Slow queries and elevated number of query timeouts

Incident Report for Keen

Postmortem

What Happened

Keen runs a background compaction process which optimizes the storage of event data. On Saturday 5/30 a Cassandra node in one of our data centers had a disk failure; this is normal and we have redundancy in place which protected us from any downtime or data loss. However due to a recently introduced code change this caused a portion of events to become effectively un-compactable. Over the course of 2+ days the lack of event compaction began to noticeably affect query performance, and caused some queries to timeout.

How We Fixed It

Once we identified the source of the problem we simply reverted the code change, which allowed the compaction process to make progress on the affected data. Within a few hours the process caught up. A small amount of data was stuck in an intermediate state (still queryable, but not compactable); we are investigating options for manually compacting that data but the impact on query performance should be minimal going forward.

Takeaways

Aside from fixing the code in question, this incident revealed a gap in our monitoring (we didn't notice that the compaction process was having issues until it began affecting queries). We are looking into the best way to detect such a situation in the future.

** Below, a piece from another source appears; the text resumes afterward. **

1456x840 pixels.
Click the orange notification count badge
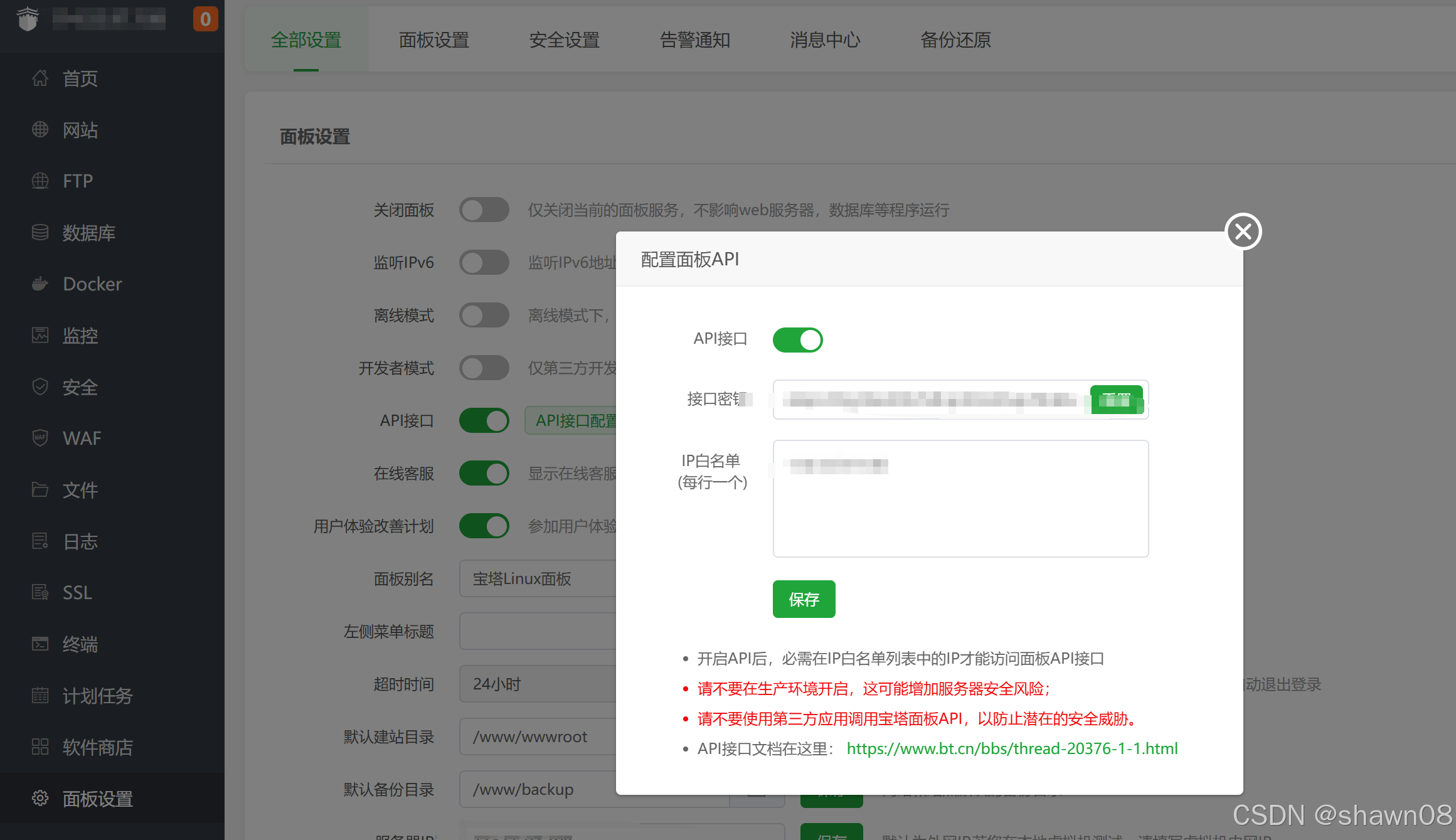pyautogui.click(x=205, y=19)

Posted Jun 01, 2015 - 20:10 PDT

Resolved

Backlog is clear. Queries should be performing normally now.

Posted Jun 01, 2015 - 20:00 PDT

Update

The optimization process is still catching up on its backlog. We are continuing to monitor. Query durations appear stable.

Posted Jun 01, 2015 - 18:36 PDT

Monitoring

A node outage over the weekend caused an optimization process to stop functioning properly. We repaired the process and query times and query timeouts are decreasing. We are continuing to monitor this issue.

Posted Jun 01, 2015 - 16:23 PDT

Investigating

We’re currently investigating a spike in average query durations and an increase in query timeouts. We'll provide updates as we learn more.

Posted Jun 01, 2015 - 15:12 PDT

This incident affected: Compute API.